Records to process:
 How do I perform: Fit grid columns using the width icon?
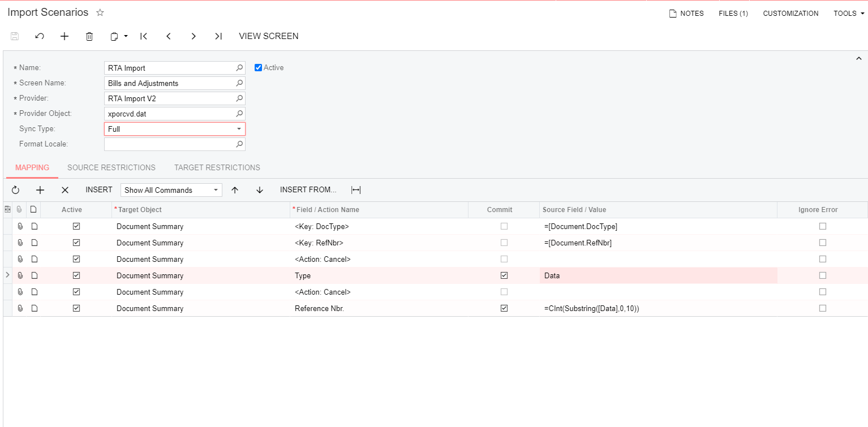[x=356, y=190]
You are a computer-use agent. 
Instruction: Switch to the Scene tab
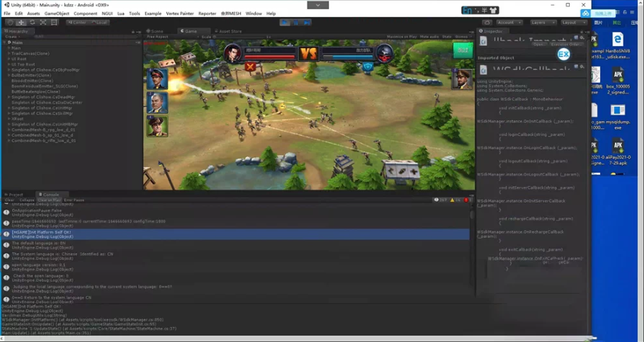pos(155,31)
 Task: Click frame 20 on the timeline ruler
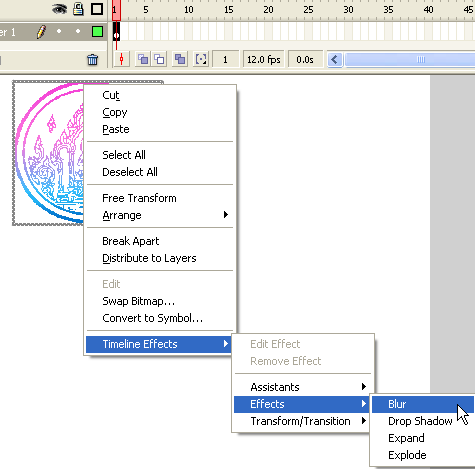268,10
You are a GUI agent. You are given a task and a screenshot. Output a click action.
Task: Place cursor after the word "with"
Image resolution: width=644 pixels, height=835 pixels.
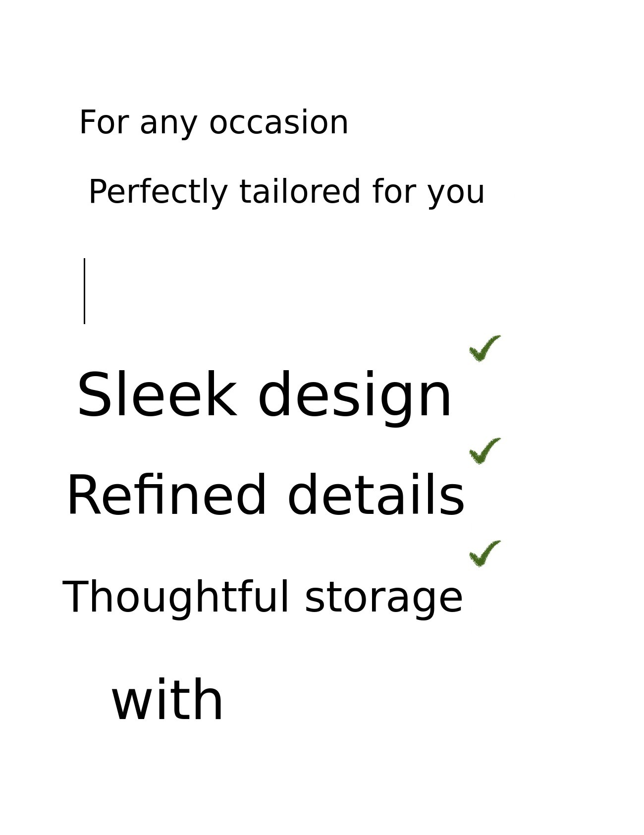225,700
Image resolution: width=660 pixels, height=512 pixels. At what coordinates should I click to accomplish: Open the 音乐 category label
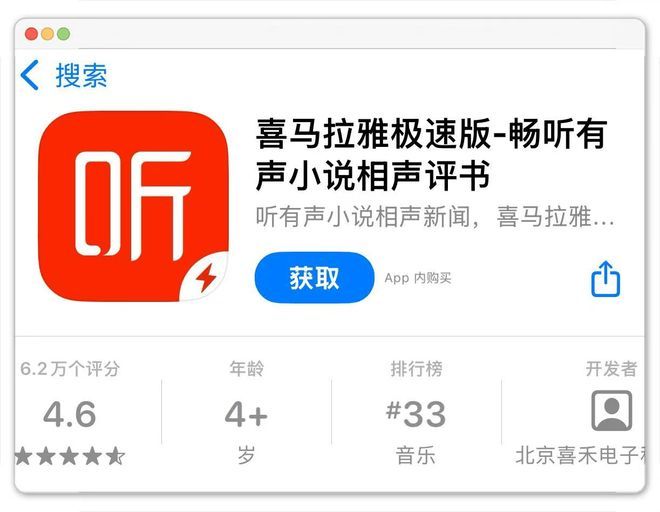pyautogui.click(x=415, y=456)
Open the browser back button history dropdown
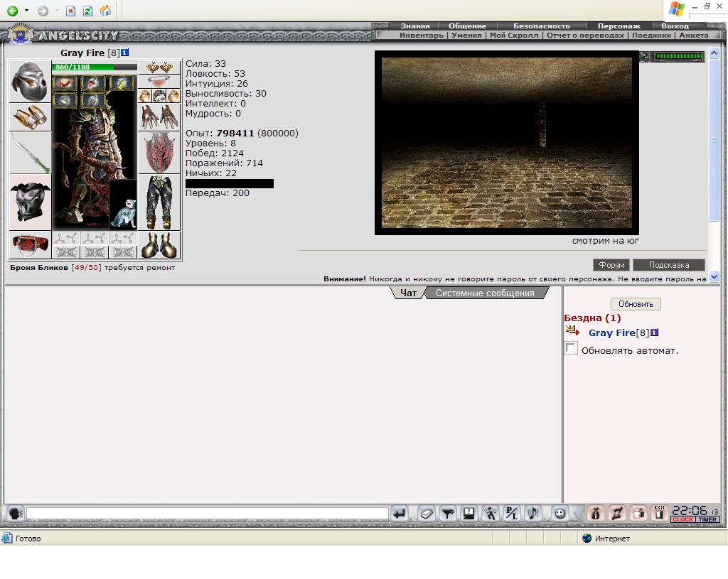728x579 pixels. (x=26, y=10)
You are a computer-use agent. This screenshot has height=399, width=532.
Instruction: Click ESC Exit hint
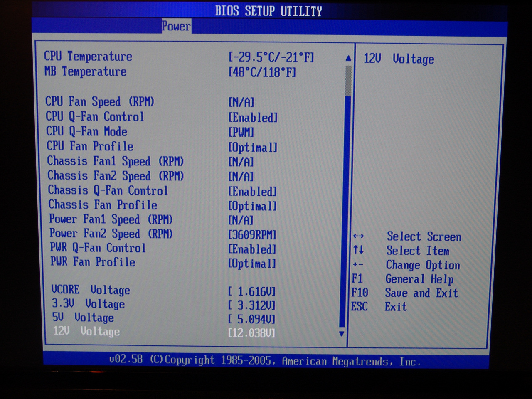(x=379, y=307)
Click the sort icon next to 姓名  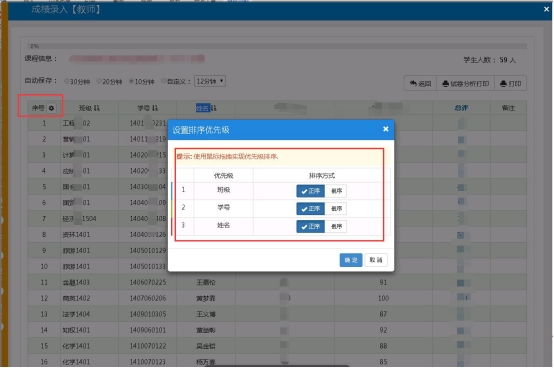(214, 108)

Work order: From the material above, gather all lines that include the string "agent" and copy them.

Solution to this task:
You are a computer-use agent. 
You are a GUI agent. You are given a task and a screenshot. Output a click action.
You are a computer-use agent. This screenshot has height=399, width=532.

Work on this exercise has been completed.